>> begin

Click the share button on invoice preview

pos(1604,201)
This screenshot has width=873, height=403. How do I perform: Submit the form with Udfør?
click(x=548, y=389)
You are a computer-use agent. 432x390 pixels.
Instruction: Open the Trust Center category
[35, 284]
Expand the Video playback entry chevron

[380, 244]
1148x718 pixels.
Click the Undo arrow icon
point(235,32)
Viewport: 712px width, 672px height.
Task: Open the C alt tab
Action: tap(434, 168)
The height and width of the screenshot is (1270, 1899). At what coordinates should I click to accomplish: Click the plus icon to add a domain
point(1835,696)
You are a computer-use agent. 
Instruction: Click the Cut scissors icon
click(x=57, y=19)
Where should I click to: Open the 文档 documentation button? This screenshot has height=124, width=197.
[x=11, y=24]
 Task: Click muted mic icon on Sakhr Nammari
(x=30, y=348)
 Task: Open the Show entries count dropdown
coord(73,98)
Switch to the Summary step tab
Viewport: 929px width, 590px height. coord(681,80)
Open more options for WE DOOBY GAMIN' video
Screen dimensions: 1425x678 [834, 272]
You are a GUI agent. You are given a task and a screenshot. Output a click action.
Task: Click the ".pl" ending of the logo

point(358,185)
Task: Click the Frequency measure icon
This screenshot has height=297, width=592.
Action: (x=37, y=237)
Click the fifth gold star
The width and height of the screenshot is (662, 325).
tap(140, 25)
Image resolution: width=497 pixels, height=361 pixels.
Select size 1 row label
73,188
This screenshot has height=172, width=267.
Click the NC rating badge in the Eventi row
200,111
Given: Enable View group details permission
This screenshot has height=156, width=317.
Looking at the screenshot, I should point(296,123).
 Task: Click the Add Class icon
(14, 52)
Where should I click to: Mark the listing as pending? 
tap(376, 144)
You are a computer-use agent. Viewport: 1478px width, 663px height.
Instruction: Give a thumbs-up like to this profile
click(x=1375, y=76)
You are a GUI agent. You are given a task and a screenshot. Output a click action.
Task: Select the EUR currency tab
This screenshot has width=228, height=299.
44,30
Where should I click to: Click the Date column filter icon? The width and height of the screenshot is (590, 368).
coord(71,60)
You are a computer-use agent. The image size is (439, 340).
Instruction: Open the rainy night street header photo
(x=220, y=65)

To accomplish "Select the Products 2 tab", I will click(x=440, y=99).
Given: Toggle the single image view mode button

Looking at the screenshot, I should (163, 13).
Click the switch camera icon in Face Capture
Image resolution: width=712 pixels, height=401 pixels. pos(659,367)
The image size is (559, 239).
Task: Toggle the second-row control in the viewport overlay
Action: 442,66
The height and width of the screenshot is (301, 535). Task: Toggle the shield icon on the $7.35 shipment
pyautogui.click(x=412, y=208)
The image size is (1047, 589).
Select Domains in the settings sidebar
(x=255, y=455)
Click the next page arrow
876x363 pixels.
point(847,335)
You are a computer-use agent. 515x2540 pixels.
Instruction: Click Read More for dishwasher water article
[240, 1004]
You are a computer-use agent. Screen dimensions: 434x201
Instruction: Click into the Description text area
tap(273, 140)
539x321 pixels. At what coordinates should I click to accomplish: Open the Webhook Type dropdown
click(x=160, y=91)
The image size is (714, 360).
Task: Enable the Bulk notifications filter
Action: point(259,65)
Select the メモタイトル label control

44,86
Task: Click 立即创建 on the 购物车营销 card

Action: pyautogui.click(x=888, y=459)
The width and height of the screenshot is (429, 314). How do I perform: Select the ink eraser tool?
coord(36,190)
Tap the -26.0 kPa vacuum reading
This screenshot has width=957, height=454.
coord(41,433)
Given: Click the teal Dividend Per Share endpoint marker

>> end

What to work on
Render all of the entries above as a numbered list, leaving out the blank lines.

Completed exercise
1. Click the share button on invoice preview
2. pos(1604,201)
3. This screenshot has width=873, height=403. How do I perform: Submit the form with Udfør?
4. click(x=548, y=389)
5. You are a computer-use agent. 432x390 pixels.
6. Instruction: Open the Trust Center category
7. [35, 284]
8. Expand the Video playback entry chevron
9. [380, 244]
10. 1148x718 pixels.
11. Click the Undo arrow icon
12. point(235,32)
13. Viewport: 712px width, 672px height.
14. Task: Open the C alt tab
15. Action: tap(434, 168)
16. The height and width of the screenshot is (1270, 1899). At what coordinates should I click to accomplish: Click the plus icon to add a domain
17. point(1835,696)
18. You are a computer-use agent. 
19. Instruction: Click the Cut scissors icon
20. click(x=57, y=19)
21. Where should I click to: Open the 文档 documentation button? This screenshot has height=124, width=197.
22. [x=11, y=24]
23.  Task: Click muted mic icon on Sakhr Nammari
24. (x=30, y=348)
25.  Task: Open the Show entries count dropdown
26. coord(73,98)
27. Switch to the Summary step tab
28. Viewport: 929px width, 590px height. coord(681,80)
29. Open more options for WE DOOBY GAMIN' video
30. Screen dimensions: 1425x678 [834, 272]
31. You are a GUI agent. You are given a task and a screenshot. Output a click action.
32. Task: Click the ".pl" ending of the logo
33. point(358,185)
34. Task: Click the Frequency measure icon
35. This screenshot has height=297, width=592.
36. Action: (x=37, y=237)
37. Click the fifth gold star
38. The width and height of the screenshot is (662, 325).
39. tap(140, 25)
40. Image resolution: width=497 pixels, height=361 pixels.
41. Select size 1 row label
42. 73,188
43. This screenshot has height=172, width=267.
44. Click the NC rating badge in the Eventi row
45. 200,111
46. Given: Enable View group details permission
47. This screenshot has height=156, width=317.
48. Looking at the screenshot, I should point(296,123).
49.  Task: Click the Add Class icon
50. (14, 52)
51. Where should I click to: Mark the listing as pending? 
52. tap(376, 144)
53. You are a computer-use agent. Viewport: 1478px width, 663px height.
54. Instruction: Give a thumbs-up like to this profile
55. click(x=1375, y=76)
56. You are a GUI agent. You are given a task and a screenshot. Output a click action.
57. Task: Select the EUR currency tab
58. This screenshot has width=228, height=299.
59. 44,30
60. Where should I click to: Click the Date column filter icon? The width and height of the screenshot is (590, 368).
61. coord(71,60)
62. You are a computer-use agent. The image size is (439, 340).
63. Instruction: Open the rainy night street header photo
64. (x=220, y=65)
65. To accomplish "Select the Products 2 tab", I will click(x=440, y=99).
66. Given: Toggle the single image view mode button
67. Looking at the screenshot, I should (163, 13).
68. Click the switch camera icon in Face Capture
69. Image resolution: width=712 pixels, height=401 pixels. pos(659,367)
70. The image size is (559, 239).
71. Task: Toggle the second-row control in the viewport overlay
72. Action: 442,66
73. The height and width of the screenshot is (301, 535). Task: Toggle the shield icon on the $7.35 shipment
74. pyautogui.click(x=412, y=208)
75. The image size is (1047, 589).
76. Select Domains in the settings sidebar
77. (x=255, y=455)
78. Click the next page arrow
79. 876x363 pixels.
80. point(847,335)
81. You are a computer-use agent. 515x2540 pixels.
82. Instruction: Click Read More for dishwasher water article
83. [240, 1004]
84. You are a computer-use agent. Screen dimensions: 434x201
85. Instruction: Click into the Description text area
86. tap(273, 140)
87. 539x321 pixels. At what coordinates should I click to accomplish: Open the Webhook Type dropdown
88. click(x=160, y=91)
89. The image size is (714, 360).
90. Task: Enable the Bulk notifications filter
91. Action: point(259,65)
92. Select the メモタイトル label control
93. 44,86
94. Task: Click 立即创建 on the 购物车营销 card
95. Action: pyautogui.click(x=888, y=459)
96. The width and height of the screenshot is (429, 314). How do I perform: Select the ink eraser tool?
97. coord(36,190)
98. Tap the -26.0 kPa vacuum reading
99. This screenshot has width=957, height=454.
100. coord(41,433)
101. Given: Click the teal Dividend Per Share endpoint marker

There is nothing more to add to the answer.